I have left Moore, MacDonald, Buoymaster and two Seamen on the island to keep the light burning until you make other arrangements. Will not return to Oban until I hear from you. I have repeated this wire to Muirhead in case you are not at home. I will remain at the telegraph office tonight until it closes, if you wish to wire me.

Further investigations also led nowhere, though the lighthouse log book provided a new set of confounding details. On December 12, an entry from Marshall described “severe winds the likes of which I have never seen before in twenty years.” He wrote that Ducat had been quiet and McArthur had been crying, which would have been odd behavior for a man with a reputation as a tough and experienced seafarer. The next day, Marshall reported more storm details and wrote that all three of them had been praying—another odd bit of behavior from well-seasoned keepers in a brand-new, supposedly safe lighthouse. Strangest of all, there were no reported storms in the area on December 12th, 13, or 14—all should have been calm up until December 17. The last report in the book, from December 15, read: “Storm ended, sea calm. God is over all.”

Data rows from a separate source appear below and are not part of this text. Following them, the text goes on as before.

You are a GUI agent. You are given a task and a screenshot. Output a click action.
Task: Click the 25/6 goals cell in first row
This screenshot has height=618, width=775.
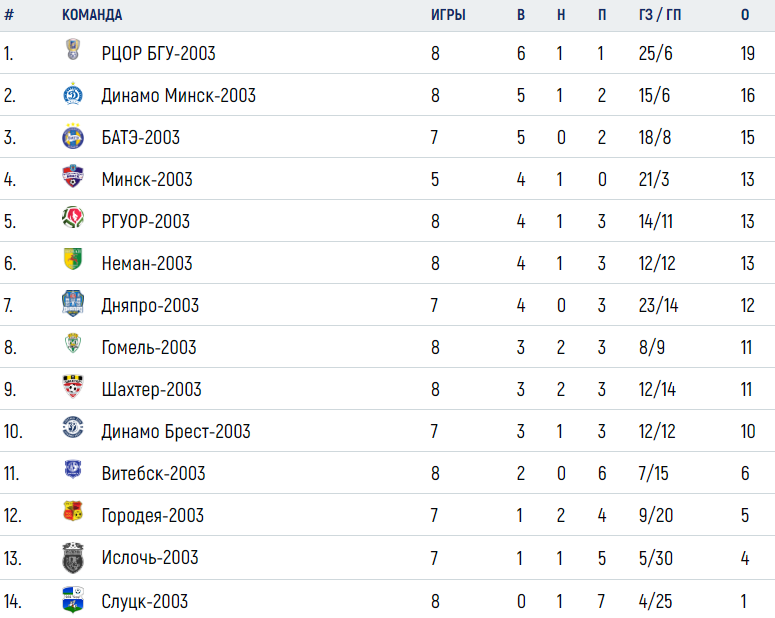click(x=655, y=53)
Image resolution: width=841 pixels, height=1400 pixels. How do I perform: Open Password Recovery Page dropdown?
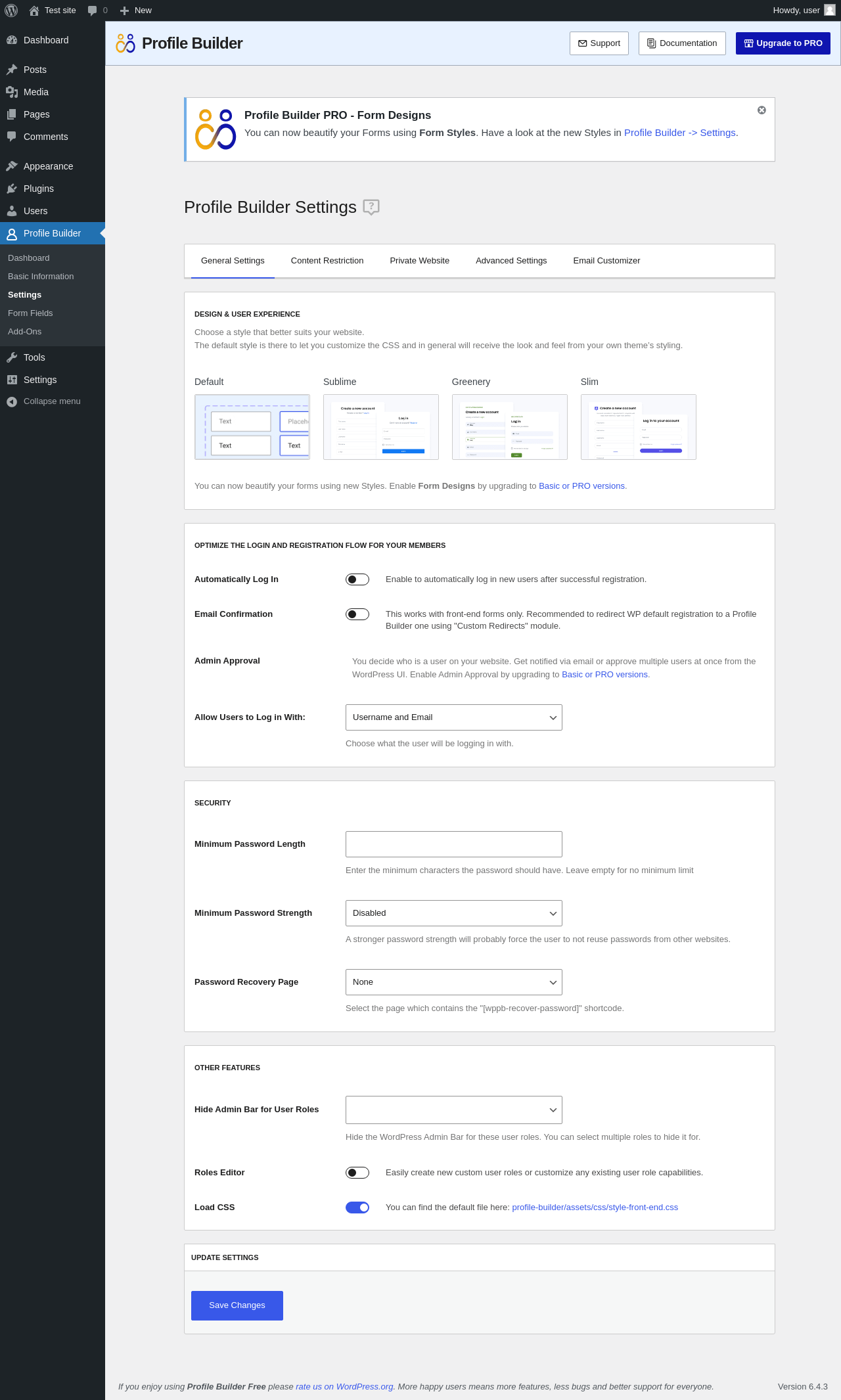click(x=453, y=982)
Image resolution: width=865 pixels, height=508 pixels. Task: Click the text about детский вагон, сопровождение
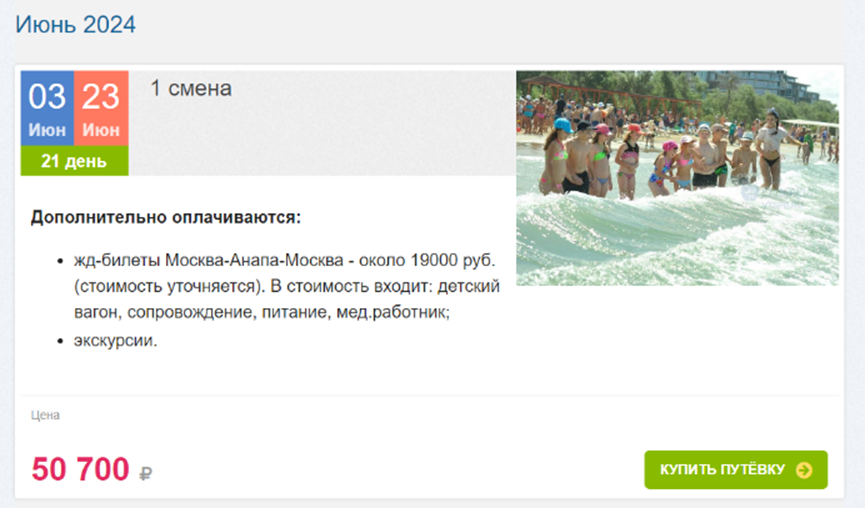point(287,300)
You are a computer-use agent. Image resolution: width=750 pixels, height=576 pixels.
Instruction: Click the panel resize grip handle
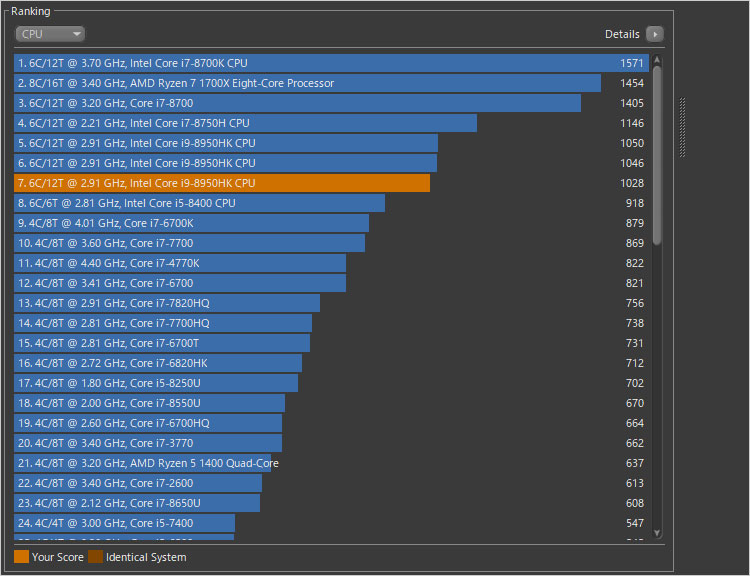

Speculation ran wild. Was it something supernatural? Sea creatures? A case of madness and murder? A government operation? Foreign spies? Aliens? Ultimately, it was evidence outside the lighthouse that provided the most promising lead in explaining what had become of the three keepers. Over at the western landing platform, damage from the recent storms reached as high as 200 feet above sea level. Ropes that were usually affixed to a crate on a supply crane were littered about.

Robert Muirhead, superintendent of the Commissioners of Northern Lights, wrote in his official report:

I am of the opinion that the most likely explanation of this disappearance of the men is that they had all gone down on the afternoon of Saturday, 15 December to the proximity of the West landing, to secure the box with the mooring ropes, etc and that an unexpectedly large roller had come up on the island, and a large body of water going up higher than where they were and coming down upon them had swept them away with resistless force.

While this (or a similar approximation) seems possible, the explanation left considerable room for doubt. The lack of bodies, supposedly calm conditions, and sheer experience and know-how of the lighthouse keepers still hadn’t been accounted for, and never would be. In the years following, other keepers claimed to hear voices in the salty air screaming out the names of Thomas Marshall, James Ducat, and Donald McArthur.

In Mysterious Celtic Mythology in American Folklore, author Bob Curran writes: “For many local people, there was little doubt that they had been spirited into the otherworld.”